Completly agree, the sum of our thoughts and decisions could be a definition of each human. But there is a thougt that most of our behaviour is done unconsciously. So i’d say we need to include a small corection to the idea that a person is only its High Level Software….
Comment from: gr8dude Member
Folks, thank you for your feedback.
First, I must apologize, somehow the tags got screwed up and a part of the story was not shown correctly, it is fixed now; it is this part:
…you can keep playing with your software and watching how the objective function gets better (or worse, depending on how successful you are).
If you are advanced, you can use your software skills to deal with some faulty hardware issues as well. Think of it as of a filter driver…
The version that was posted earlier looked like “objective function think of it as of a filter driver” :-)
Back to the actual discussion. You found it interesting because you’re both programmers; my initial goal was to make the story user-friendly enough for non-programmers, but I think there is room for improvement.
Indeed, the master status may be something we can reach only asimptotically, or not at all (it could be a concept such as “the ideal gas” or “perfectly spherical horses moving in a vacuum"), but it is good enough for such thought exercises.
But then, we have all these “real stories” about monks in Nepal having excellent mind concentration skills - perhaps they are those who got pretty close to the “software guru” status. Of course, they express it in different terms (spiritual?), but for us, the engineers - things look more comprehensible if shown as a UML diagram :-)

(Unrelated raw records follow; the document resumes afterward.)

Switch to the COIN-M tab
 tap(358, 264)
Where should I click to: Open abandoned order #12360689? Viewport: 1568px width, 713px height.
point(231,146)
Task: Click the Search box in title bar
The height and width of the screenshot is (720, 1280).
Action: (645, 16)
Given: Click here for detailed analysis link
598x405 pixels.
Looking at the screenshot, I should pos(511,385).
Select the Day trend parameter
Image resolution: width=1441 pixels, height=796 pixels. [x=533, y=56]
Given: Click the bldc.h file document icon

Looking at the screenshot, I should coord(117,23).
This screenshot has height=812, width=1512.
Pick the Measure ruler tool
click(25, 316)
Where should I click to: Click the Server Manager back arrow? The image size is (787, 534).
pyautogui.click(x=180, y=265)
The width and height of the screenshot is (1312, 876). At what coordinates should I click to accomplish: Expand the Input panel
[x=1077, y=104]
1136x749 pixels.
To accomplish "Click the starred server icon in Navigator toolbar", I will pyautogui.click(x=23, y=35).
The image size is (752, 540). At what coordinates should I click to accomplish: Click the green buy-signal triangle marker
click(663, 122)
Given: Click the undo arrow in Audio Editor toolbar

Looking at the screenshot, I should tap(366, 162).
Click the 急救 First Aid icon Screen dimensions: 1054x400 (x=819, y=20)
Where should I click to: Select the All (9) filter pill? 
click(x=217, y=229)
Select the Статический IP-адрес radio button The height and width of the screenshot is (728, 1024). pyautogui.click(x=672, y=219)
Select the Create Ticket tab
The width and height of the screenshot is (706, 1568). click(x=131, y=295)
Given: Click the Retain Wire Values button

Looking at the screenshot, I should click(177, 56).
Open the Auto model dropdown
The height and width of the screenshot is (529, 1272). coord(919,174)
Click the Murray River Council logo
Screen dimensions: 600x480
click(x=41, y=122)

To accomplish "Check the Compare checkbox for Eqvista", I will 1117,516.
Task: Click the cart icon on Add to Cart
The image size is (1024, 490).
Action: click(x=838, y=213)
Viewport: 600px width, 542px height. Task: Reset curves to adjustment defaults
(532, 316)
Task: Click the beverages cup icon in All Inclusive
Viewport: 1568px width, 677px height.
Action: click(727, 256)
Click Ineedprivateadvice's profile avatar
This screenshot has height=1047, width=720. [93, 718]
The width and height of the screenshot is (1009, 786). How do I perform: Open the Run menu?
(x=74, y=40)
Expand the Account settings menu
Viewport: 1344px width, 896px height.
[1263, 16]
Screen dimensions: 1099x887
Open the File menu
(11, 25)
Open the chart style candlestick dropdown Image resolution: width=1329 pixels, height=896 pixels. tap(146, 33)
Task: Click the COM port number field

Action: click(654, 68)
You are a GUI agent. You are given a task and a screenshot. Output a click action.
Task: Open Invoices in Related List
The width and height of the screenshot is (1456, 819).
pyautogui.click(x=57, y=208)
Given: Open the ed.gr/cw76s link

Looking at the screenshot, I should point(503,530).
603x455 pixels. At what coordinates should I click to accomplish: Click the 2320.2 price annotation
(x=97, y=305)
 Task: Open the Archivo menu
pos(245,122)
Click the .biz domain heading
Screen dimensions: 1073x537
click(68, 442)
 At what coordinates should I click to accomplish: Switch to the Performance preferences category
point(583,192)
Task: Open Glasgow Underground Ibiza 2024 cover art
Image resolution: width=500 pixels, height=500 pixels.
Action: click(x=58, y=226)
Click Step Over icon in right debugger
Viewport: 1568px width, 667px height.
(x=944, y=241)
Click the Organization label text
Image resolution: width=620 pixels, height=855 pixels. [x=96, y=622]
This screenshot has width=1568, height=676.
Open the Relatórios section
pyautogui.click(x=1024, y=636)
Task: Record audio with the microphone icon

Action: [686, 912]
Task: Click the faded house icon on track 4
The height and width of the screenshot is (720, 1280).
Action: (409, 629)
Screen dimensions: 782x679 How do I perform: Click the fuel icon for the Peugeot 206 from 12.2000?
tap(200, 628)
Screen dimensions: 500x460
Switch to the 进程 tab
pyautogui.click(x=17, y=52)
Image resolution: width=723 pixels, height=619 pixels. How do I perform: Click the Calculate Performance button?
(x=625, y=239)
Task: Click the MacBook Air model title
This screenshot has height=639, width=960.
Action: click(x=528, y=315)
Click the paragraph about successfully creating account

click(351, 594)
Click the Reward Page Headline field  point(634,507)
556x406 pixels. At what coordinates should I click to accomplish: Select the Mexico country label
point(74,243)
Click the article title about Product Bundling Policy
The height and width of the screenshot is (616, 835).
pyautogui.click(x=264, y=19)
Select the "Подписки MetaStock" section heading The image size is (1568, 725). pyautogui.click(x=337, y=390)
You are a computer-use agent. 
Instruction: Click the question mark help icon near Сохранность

Constantin’s example can be countered in several ways:
- the victim is not aware of the issue (so they don’t actively try to fix it);
- the victim is not “guru enough” to be able to solve this issue; in the context of this article, it’s like saying “yes, you can solve that problem, provided that Z=’45″. Now.. how to make sure that Z equals ‘45 - that’s beyond the scope of the theory :-) A real life example: the theory of evolution explains how primitive life-forms managed to become more complex and more advanced, but it is beyond the scope of this theory to explain how the primitive life forms got here in the first place;
- the victim is being ‘healed’ by people who are located in their own ‘boxes’. They want to modify the memory that belongs to another box (a different process in the OS, having its own address space) - there is no “legal” way to do that, the only tools are the public functions exported by the box. If the outsiders have full physical access to the target system - they can hack the hardware and make it behave so that the software on top of it starts working properly. Alternatively, they can trick the existing software by crafting a special datagram and pass it to the box via its public functions. The datagram will exploit a known vulnerability and alter the behaviour of the box - like a rootkit does. This point brings us to another level - a software guru that is so advanced that he or she can actually change things in other boxes. A more ‘primitive’ example is social engineering - people using the public interfaces, sending perfectly normal (but wisely crafted) messages to a target system, and altering its behaviour. There will be another essay about it… For now, I’m just glad that I can express social engineering in terms of boxes, public interfaces and malicious payloads :-)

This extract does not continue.